ChapterⅣ【沙羅ウズメ】
あれから間もなく、私たちは工匠区にたどり着いた。
北養山中から大分距離があるのだが、ホテルフェントホープから繋がっている地下道は、神浜各地に点在する羽根たちの拠点と繋がる近道。ウワサの結界が魔女のそれ同様に異次元へと入りこんでいることを利用しての空間圧縮であった。
今いるこの旧車両基地は工匠区における羽根の駐在地であり、ホテルが創造されるまではマギウスの翼そのものの活動拠点でもあったらしい。
「さて、ここからだと方角はこちらですね」
現場の座標は既に共有済。あとは屋根の上を一直線に突っ切っていくだけ。
現在の速度は時速にしておよそ50キロ。誰かが空を見上げたとしても、まさか人が通過したなどとは思いもしないだろう。
屋根を壊さないように力の入れ具合を調整しながら跳躍を繰り返す。
先行する沙羅ウズメもまたトントンと屋根を飛び渡っている。
軽快にして音を最小限に抑えた足捌き。そして瞬きのうちに次の屋根まで飛び越せる瞬発力。蝶のように舞う、などという形容は似合わない。それこそ自然界に生きる肉食動物のように、その脚力を最大限に利用した目的への全力疾走。なんと無駄のない動きだろう。自分も必死になって追わなければ、うっかり置いていかれそうになる。
さらに恐るべき事実として、この女は身体強化を用いていない。
魔法少女が常人以上の力を発揮できるのは基礎中の基礎。変身してない時であっても無意識に魔力による身体強化を行い、肉体に最適な性能を与えているのだ。
そして微弱であろうとも、魂から発露する魔力の流れは自分の眼で認識できる。
だが、目の前の彼女から知覚できる範囲での魔力発露は全く見られない。
信じがたいことではあるが、沙羅ウズメは純粋な身体能力のみでこの速度によるパルクールを実現しているのだ……!
ここまでの事ができるのは極限まで肉体を鍛え上げた証。即ち聖堂騎士の精鋭などに代表される達人たちと同じ領域に彼女がいることの証左に他ならない。
「――と。皆さんご無事ですか?」
「えっ、ウズメさん!?」
あっという間に件の路地裏までたどり着く。
突然上からやってきたウズメの姿に、羽根達は驚きを隠せていない。そりゃあ現場でのトラブルに手をこまねいていたら、いきなり社長が顔を出してきたようなものだ。無理もない。
「どうしてここに!? 救援要請はまだ」
「こちらの斥候があなた達を発見しました。試用中ですが、中々に働きます」
「この人が……?」
こちらに視線を向けてきた黒羽根二人に会釈をする。
デザインの異なる黒紫のローブに身を包んでいるのを訝しんでいるようだが、他ならぬウズメが連れてきた人間ということもあってか疑問などは飛んでこなかった。
「さて、彼女はまだ中にいるようですね」
「そうです。リーダーは私たちを庇って……」
「あの魔女、とても強くて……リーダーでも大丈夫かどうか……」
「なるほど。では様子を見に行って参ります」
じゃり、と
ウズメの恰好は変化していた。深紅の陣羽織が風にたなびき、頭には鉢金が鈍色に輝く。黒い袴にはヒガンバナが血のように紅く咲き誇る。
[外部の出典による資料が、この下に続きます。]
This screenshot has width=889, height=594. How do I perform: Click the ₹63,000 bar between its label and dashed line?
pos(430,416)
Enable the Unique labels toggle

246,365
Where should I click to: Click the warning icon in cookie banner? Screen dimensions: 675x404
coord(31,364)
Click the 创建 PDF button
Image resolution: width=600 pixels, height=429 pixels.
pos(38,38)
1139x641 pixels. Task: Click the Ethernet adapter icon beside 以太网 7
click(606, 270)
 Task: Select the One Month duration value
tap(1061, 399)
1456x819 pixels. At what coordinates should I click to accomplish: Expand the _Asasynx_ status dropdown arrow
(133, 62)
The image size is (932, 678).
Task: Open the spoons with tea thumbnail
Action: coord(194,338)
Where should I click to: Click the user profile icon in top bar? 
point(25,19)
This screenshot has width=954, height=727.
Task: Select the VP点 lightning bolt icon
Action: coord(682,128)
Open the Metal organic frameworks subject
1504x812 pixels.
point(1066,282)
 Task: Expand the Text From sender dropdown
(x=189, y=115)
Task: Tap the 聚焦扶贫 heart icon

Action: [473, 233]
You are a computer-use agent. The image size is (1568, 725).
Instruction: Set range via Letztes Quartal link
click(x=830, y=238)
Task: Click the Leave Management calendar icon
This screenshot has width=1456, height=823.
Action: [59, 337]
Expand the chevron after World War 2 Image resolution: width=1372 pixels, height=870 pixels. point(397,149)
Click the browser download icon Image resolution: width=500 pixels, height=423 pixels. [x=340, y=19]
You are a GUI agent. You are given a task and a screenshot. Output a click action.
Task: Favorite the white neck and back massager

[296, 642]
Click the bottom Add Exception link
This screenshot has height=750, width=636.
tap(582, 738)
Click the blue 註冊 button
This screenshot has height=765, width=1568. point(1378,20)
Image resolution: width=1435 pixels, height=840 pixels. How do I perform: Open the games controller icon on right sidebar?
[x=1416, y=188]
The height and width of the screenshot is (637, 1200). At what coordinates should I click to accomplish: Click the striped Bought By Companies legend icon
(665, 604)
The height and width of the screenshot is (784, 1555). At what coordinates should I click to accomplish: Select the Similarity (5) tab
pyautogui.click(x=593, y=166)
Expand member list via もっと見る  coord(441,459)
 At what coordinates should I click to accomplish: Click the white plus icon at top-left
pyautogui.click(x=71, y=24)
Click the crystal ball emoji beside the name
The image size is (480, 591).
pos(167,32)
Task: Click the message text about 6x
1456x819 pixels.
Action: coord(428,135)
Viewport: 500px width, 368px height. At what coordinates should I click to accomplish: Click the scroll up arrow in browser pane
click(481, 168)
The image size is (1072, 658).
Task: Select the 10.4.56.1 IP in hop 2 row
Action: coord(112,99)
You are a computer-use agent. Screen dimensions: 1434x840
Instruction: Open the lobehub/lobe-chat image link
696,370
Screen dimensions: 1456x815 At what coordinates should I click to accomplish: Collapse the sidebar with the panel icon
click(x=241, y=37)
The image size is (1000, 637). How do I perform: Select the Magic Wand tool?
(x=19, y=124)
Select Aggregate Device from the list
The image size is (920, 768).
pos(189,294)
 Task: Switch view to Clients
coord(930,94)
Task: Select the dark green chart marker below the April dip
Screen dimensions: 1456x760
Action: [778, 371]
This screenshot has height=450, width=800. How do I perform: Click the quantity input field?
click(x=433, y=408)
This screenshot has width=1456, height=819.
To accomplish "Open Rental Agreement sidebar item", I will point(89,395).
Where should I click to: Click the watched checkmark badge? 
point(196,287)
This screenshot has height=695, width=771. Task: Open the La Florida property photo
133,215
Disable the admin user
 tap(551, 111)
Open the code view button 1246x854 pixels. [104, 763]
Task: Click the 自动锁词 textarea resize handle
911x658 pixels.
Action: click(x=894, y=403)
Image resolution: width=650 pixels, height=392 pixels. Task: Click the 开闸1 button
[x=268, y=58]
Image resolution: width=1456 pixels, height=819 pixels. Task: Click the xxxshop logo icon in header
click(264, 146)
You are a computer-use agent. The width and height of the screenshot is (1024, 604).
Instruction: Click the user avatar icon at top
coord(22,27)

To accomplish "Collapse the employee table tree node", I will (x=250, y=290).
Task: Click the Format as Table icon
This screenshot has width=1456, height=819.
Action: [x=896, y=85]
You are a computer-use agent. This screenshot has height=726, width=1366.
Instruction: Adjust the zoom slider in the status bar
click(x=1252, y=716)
一般的な和服から、かつての侍のような装いへと変わった彼女の姿は、まさに現代に蘇った武者であった。
「あなた達はここで引き続き待機を」
「ご、ご武運を!」
頭を下げる黒羽根たちを尻目に結界の内部へと侵入する。
どうやらこの結界は砂場の魔女のものだったらしく、結界に踏み入ると同時に足が少し沈み込んだ。
砂塵が吹きすさぶ中、半ば砂に埋もれた白い布地が目に入る。
ウズメはそこへ近づき、身柄を引っ張り上げた。
「うぅ…………」
「ふむ、息はある。魔力も問題は無いですね」
「……えっ、ウズメさん? なんでっ」
「先ほども説明した気もしますが……あなた方が苦戦しているようでしたので。とりあえず、ここからは私にお任せを」
「い、いえ、そんな。あなた様の手を煩わせるわけには」
「構いません。白羽根であるあなたが持て余す相手なら私の出番ですから」
立ち上がろうとする白羽根をこちらに預け、ウズメは前へ進み出た。
砂嵐の向こう、朧気に浮かぶ砂場の魔女のまた、こちらに気が付いたのかその巨体が動き出す。
その身体から漏れ出す穢れは中々に濃い。階級にしてⅤは下らないだろう。これを単騎で足止めしていた白羽根もそれなりの実力者だったのだろうが、流石に相手が悪かった。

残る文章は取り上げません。